We took the campsite just north of the portage on the east shore. It has a nice flat rock that sits about 4 feet above the water. There is a great canoe landing, with shade available when you wanted it at any time of day. I got our hammocks set up & then we went for a swim. It is about 8 feet deep right off shore, so jumping off the rock worked great. Only draw back was the need to swim to the canoe landing to get back out. BWCA.com rates this a 3 star, I would give it a 4. We spent the rest of the day & evening relaxing in hammocks. The wind finally died down toward sunset.
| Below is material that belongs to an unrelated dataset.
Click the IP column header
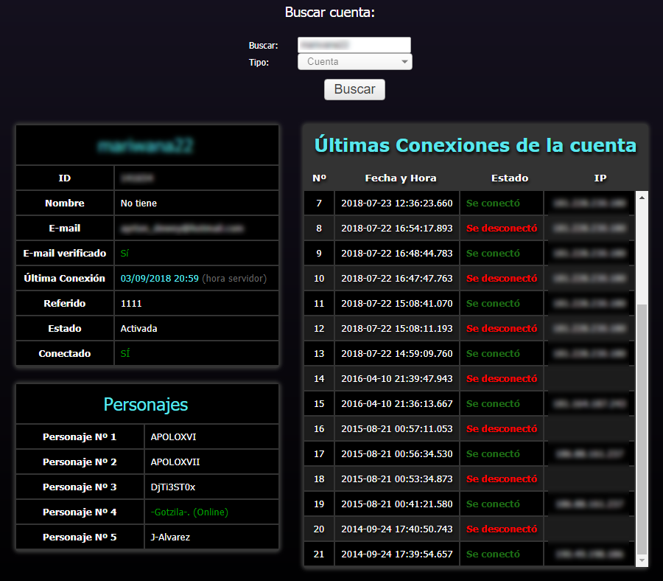This screenshot has height=581, width=663. (600, 178)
Our plan was to paddle up to Ge-be-on-e-quet & check out the stone chairs, then paddle up & spend the night on Pocket. From there we would go into Lac La Croix & spend a day on Boulder Bay. The final night we planned on staying on Nina Moose.
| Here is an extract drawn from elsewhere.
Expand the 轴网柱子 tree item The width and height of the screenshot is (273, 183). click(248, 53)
Well, that was the original plan. We slept in until 9:00 am, by the time we had breakfast the wind had picked up again. Jessica was pretty sore & it was going to be more work than she wanted to do. So we decided to just spend a few days on Oyster. What a great choice, we had the whole lake to ourselves. We paddled over to the rock cliff & hiked to the top for a great vista. More swimming, napping, card playing & eating was the course of the day. Followed by another awesome sunset.
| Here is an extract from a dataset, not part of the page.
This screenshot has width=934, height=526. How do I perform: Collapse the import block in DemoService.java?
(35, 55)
Slept in again got up at 10:15, I sleep better in my hammock than I do in my own bed & wake up feeling great. The only problem is finding the will to actually get up. Never will I tent it again.
I fixed us pancakes & then we paddled around the lake checking out the other campsites. We found an impressive set of moose horns on one site. The plan was to take the Hustler portage & hook up with the LIS hiking trail, then hike that for a few miles. Bummer was we didn't get but 1/3 of the way up the portage before hitting a flooded out section that required the canoe. So we returned to camp to swim some more & relax reading a book. We also explored the shore line from camp hiking to the top of another cliff in one direction & the portage in the other. At dinner Jessica asked if I would be mad if we went all the way out on Sunday, I said its her trip & if thats what she wanted, then thats what we would do. I pulled the tarps off our hammocks so we could star gaze this night. We sat on the rock together & watched our final Oyster Lake sunset. That night we were both up late in our hammocks finishing our books & looking at the stars.
I was up at 5:00 am, I took down my hammock & packed my bag before waking Jessica. After packing her up we had a quick breakfast & were on the water by 6:30 am. We were paddling through the fog lifting off Oyster Lake, it was going to be another perfect day. As we paddled the Oyster River again, I was amazed at how many spider webs were in the grass. The dew from the night hung on them & made them sparkle in the early morning sun.
We followed the same path out noting that the paddle from the portage to the mouth of the Nina Moose River on Agnes only took us 20 minutes on the way out, because the water was like glass this time. It took us 6 hours to reach the parking lot & as we were just about ready to leave, guess who whips in? It was strom2127 & his friends, perfect timing. We visited for a few minutes before we went our separate directions.
This was a great trip & I will always remember helping Jessica get into her packs on every portage & then giving her a kiss on the cheek before she headed on her way. She would just smile & I could see the love in her eyes. I am so proud of her choices in life & the fact even while working & attending college she always has time for her family. This year she starts her LPN nursing program & will be super busy, but I know she will always make time for dad.
I hope this trip becomes as annual as the guy's trip with my son. I am a blessed man!